EXERCISE:
Set down each entry from the block beneath, exactly as written.

☆ ☆ ☆ ☆ ☆

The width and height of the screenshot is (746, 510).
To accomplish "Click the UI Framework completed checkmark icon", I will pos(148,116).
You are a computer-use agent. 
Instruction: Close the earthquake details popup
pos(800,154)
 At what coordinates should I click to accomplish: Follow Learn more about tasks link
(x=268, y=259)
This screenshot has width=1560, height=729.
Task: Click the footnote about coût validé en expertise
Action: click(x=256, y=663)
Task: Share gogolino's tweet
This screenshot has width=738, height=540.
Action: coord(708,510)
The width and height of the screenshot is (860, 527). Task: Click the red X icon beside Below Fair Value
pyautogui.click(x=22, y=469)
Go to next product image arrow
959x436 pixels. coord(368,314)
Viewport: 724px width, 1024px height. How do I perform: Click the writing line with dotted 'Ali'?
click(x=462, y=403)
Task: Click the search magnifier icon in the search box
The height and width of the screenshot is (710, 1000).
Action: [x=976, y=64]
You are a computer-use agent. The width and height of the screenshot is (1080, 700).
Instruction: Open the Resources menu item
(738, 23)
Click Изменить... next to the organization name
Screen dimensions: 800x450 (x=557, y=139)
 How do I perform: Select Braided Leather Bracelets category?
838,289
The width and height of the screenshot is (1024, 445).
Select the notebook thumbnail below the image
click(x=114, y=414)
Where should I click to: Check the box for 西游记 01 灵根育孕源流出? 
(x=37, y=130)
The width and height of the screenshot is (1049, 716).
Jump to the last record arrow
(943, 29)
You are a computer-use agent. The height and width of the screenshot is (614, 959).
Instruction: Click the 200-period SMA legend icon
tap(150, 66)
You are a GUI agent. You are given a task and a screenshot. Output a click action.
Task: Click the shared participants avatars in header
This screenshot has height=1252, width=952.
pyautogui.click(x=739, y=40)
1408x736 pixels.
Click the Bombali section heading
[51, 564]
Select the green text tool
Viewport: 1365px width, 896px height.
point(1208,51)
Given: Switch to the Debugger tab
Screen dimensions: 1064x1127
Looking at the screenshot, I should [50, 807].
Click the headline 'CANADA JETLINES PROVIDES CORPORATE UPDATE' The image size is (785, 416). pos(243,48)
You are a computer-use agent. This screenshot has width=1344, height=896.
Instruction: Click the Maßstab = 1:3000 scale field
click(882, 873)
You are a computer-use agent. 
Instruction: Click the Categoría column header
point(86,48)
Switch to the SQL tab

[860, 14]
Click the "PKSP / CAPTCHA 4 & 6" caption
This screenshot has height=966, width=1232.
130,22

☆ ☆ ☆ ☆ ☆

RESPONSE BOX:
The width and height of the screenshot is (746, 510).
To accomplish "Click the UI Framework completed checkmark icon", I will pos(148,116).
You are a computer-use agent. 
Instruction: Close the earthquake details popup
pos(800,154)
 At what coordinates should I click to accomplish: Follow Learn more about tasks link
(x=268, y=259)
This screenshot has width=1560, height=729.
Task: Click the footnote about coût validé en expertise
Action: click(x=256, y=663)
Task: Share gogolino's tweet
This screenshot has width=738, height=540.
Action: coord(708,510)
The width and height of the screenshot is (860, 527). Task: Click the red X icon beside Below Fair Value
pyautogui.click(x=22, y=469)
Go to next product image arrow
959x436 pixels. coord(368,314)
Viewport: 724px width, 1024px height. How do I perform: Click the writing line with dotted 'Ali'?
click(x=462, y=403)
Task: Click the search magnifier icon in the search box
The height and width of the screenshot is (710, 1000).
Action: [x=976, y=64]
You are a computer-use agent. The width and height of the screenshot is (1080, 700).
Instruction: Open the Resources menu item
(738, 23)
Click Изменить... next to the organization name
Screen dimensions: 800x450 (x=557, y=139)
 How do I perform: Select Braided Leather Bracelets category?
838,289
The width and height of the screenshot is (1024, 445).
Select the notebook thumbnail below the image
click(x=114, y=414)
Where should I click to: Check the box for 西游记 01 灵根育孕源流出? 
(x=37, y=130)
The width and height of the screenshot is (1049, 716).
Jump to the last record arrow
(943, 29)
You are a computer-use agent. The height and width of the screenshot is (614, 959).
Instruction: Click the 200-period SMA legend icon
tap(150, 66)
You are a GUI agent. You are given a task and a screenshot. Output a click action.
Task: Click the shared participants avatars in header
This screenshot has height=1252, width=952.
pyautogui.click(x=739, y=40)
1408x736 pixels.
Click the Bombali section heading
[51, 564]
Select the green text tool
Viewport: 1365px width, 896px height.
point(1208,51)
Given: Switch to the Debugger tab
Screen dimensions: 1064x1127
Looking at the screenshot, I should [50, 807].
Click the headline 'CANADA JETLINES PROVIDES CORPORATE UPDATE' The image size is (785, 416). pos(243,48)
You are a computer-use agent. This screenshot has width=1344, height=896.
Instruction: Click the Maßstab = 1:3000 scale field
click(882, 873)
You are a computer-use agent. 
Instruction: Click the Categoría column header
point(86,48)
Switch to the SQL tab

[860, 14]
Click the "PKSP / CAPTCHA 4 & 6" caption
This screenshot has height=966, width=1232.
130,22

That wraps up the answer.